O fato é que os militares da ativa e da reserva hoje no governo pleiteiam o melhor dos dois mundos: querem o bônus do poder sem o ônus do escrutínio democrático. E, com ambições diversas, se deixam usar por Bolsonaro para chantagear os brasileiros, o que é, isso sim, fator de risco à democracia e à liberdade que os militares dizem defender.

Na nota em que pretendeu negar as informações publicadas pelo Estado a respeito de suas ameaças, o ministro Braga Netto reiterou a defesa do tal voto impresso. “Acredito que todo cidadão deseja a maior transparência e legitimidade no processo de escolha de seus representantes”, disse Braga Netto na mensagem, sem explicar, no entanto, o que o Ministério da Defesa tem a ver com o sistema de votação.

O fato, incontornável, é que Bolsonaro investe na crise do voto “auditável”, enredando os militares, para tentar esconder a extrema fragilidade de seu governo. Não parece ser por acaso que o atrito protagonizado pelo ministro da Defesa, tendo os comandantes das Forças Armadas como coadjuvantes, tenha ocorrido na semana em que Bolsonaro deu a Casa Civil, centro nervoso do governo, ao líder mais relevante do Centrão, o senador Ciro Nogueira (PP-PI). Com isso, o Centrão, que já colonizava o governo, passa efetivamente a comandá-lo.

Ao Centrão, que agora dispõe de dedos e anéis, não interessa a crônica baderna bolsonarista, razão pela qual o presidente da Câmara, Arthur Lira, depois de receber o recado ameaçador do ministro Braga Netto, disse a Bolsonaro que continua disposto a apoiá-lo, mas avisou que não dará aval a nenhuma aventura golpista.
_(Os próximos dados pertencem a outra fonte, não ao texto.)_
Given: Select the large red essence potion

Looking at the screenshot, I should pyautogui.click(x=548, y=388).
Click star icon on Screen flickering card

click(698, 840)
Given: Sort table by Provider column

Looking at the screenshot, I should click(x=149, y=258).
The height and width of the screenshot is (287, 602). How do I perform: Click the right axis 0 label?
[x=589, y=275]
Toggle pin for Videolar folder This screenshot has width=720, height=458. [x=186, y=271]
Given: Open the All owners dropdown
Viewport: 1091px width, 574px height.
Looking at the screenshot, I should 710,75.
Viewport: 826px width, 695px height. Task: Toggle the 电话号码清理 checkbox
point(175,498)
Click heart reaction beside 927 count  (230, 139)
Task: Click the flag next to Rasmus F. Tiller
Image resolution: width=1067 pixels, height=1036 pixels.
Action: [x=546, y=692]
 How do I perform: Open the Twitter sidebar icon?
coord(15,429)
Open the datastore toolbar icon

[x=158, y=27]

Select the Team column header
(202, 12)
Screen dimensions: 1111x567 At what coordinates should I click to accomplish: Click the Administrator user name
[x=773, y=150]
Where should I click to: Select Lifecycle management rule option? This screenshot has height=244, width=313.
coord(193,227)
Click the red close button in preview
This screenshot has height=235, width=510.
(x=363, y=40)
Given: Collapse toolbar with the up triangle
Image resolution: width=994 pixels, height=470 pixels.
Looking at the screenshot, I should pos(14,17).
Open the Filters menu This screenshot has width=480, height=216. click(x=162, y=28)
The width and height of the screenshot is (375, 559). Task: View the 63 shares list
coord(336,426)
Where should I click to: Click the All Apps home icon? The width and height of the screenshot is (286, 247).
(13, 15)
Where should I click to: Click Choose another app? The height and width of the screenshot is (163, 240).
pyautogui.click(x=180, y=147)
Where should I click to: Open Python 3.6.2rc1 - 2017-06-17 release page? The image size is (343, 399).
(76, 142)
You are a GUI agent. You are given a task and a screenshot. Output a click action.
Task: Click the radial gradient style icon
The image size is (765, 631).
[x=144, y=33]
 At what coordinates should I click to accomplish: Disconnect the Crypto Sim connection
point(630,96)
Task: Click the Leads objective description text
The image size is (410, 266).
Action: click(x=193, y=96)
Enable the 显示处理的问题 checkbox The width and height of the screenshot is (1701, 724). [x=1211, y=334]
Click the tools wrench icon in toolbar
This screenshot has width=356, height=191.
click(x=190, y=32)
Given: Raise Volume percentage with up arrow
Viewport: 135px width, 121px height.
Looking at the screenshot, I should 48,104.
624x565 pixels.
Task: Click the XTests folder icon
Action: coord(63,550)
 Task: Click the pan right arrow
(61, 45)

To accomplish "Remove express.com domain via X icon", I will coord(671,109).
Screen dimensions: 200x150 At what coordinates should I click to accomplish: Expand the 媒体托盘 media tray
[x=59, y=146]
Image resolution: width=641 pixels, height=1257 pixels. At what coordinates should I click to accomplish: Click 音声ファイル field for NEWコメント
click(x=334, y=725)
No entanto, a natureza de Bolsonaro sempre fala mais alto, e o presidente voltou a dizer que não aceitará o resultado da eleição se for mantido o atual sistema de votação, sugerindo que a Justiça Eleitoral opera fraudes em segredo. “Não posso admitir que meia dúzia de pessoas tenha a chave criptográfica de tudo e, de forma secreta, conte votos numa sala secreta lá no Tribunal Superior Eleitoral”, declarou o presidente à Rádio Banda B, de Curitiba.

Ao reiterar suas ameaças, Bolsonaro apenas confirma seu definhamento político, algo que nenhum arreganho travestido de advertência militar é capaz de reverter.